→ Text shown:
= = = = = = =
Models for reopening: Many approaches with no clear-cut leader

The Chronicle of Higher Education has maintained a detailed breakdown of the different learning approaches used by colleges and universities across the country as COVID-19 continues to impact how and where students learn and complete academic requirements. Overall, there are some clear takeaways to keep in mind. Primarily online learning is the dominant model overall. However, with 34% of colleges using this approach, it’s far from the only strategy employed by educators and administrators.

Close behind are primarily in-person learning, at 23%, and a more balanced hybrid model, at 21%. Fully in-person learning isn’t nearly as common, but is still prevalent enough to appear as a sliver in The Chronicle’s pie chart, and the fully online approach has been embraced by roughly 1 out of every 10 colleges and universities.

The most important takeaway from this information may be that there is no single, broadly agreed upon approach decided upon in the world of higher education. And with all of the variations between how schools operate — from community colleges that simply don’t have an on-campus student population to traditional universities situated in the middle of densely populated urban areas — it’s not particularly surprising. And that’s far from the only factor to consider. Everything the relative severity of COVID-19 infections in a given area to decision-makers’ research efforts and strategy for reaching a final choice can have an impact.
= = = = = = =
→ Data section:
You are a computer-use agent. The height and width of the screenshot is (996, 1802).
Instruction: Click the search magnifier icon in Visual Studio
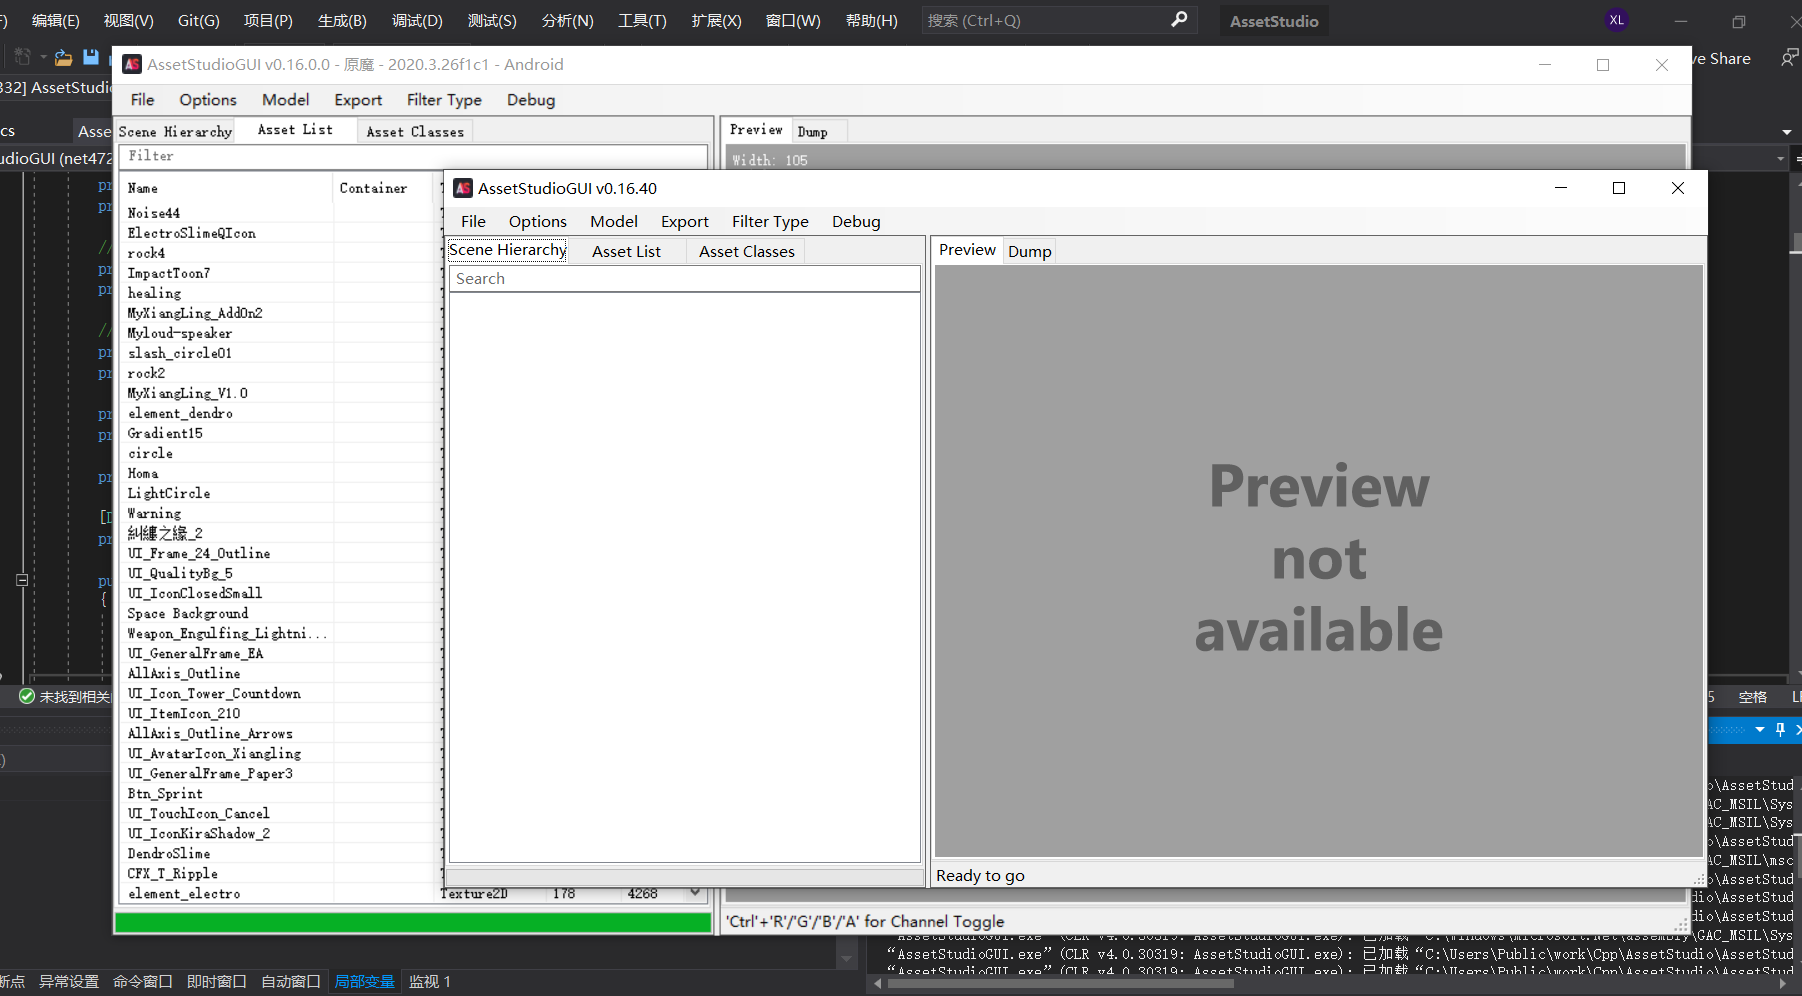1179,20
= = = = = = =
→ Activity 1: Reproduce the portion of the text on college reopening models between "The Chronicle of" and "educators and administrators.", inclusive.
→ Activity 2: According to the text on college reopening models, why is it not particularly surprising that higher education has no single agreed-upon approach? Answer in one to three sentences.
→ Activity 3: Carry on the text on college reopening models from its final sentence.

→ Response area 1:
The Chronicle of Higher Education has maintained a detailed breakdown of the different learning approaches used by colleges and universities across the country as COVID-19 continues to impact how and where students learn and complete academic requirements. Overall, there are some clear takeaways to keep in mind. Primarily online learning is the dominant model overall. However, with 34% of colleges using this approach, it’s far from the only strategy employed by educators and administrators.

→ Response area 2: Schools operate in very different ways. Some are community colleges with no on-campus student population, and others are traditional universities in densely populated urban areas. That variation makes a lack of one shared model unsurprising.

→ Response area 3:
Edtech companies should understand that a variety of factors play into each school’s decisions about how to provide instruction. Developing collateral that recognizes the major education formats currently in use at colleges and universities is critical. Marketing and outreach efforts need to acknowledge each school’s individual position and strategy and tie in major benefits of the product or service to that scenario.

It should also be a priority to adapt as colleges and universities change their methods as time goes on. Time magazine detailed a variety of suggestions and realities of operation for institutes of higher learning based on lessons learned so far during the fall 2020 semester. These considerations could influence how schools choose to operate going into the next semester and second half of the standard academic year, so it behooves edtech marketers to stay up to date.

A partner for dependable higher education data

Agile understands that education marketing is a complex process even in normal circumstances. Our higher education market intelligence and course-level data options provide businesses just like yours with a valuable resource to plan, target and execute your marketing campaigns as well as identify prospects and understand the educational options they offer students. To learn more about how your company can leverage our data for a variety of positive effects, get in touch with us today.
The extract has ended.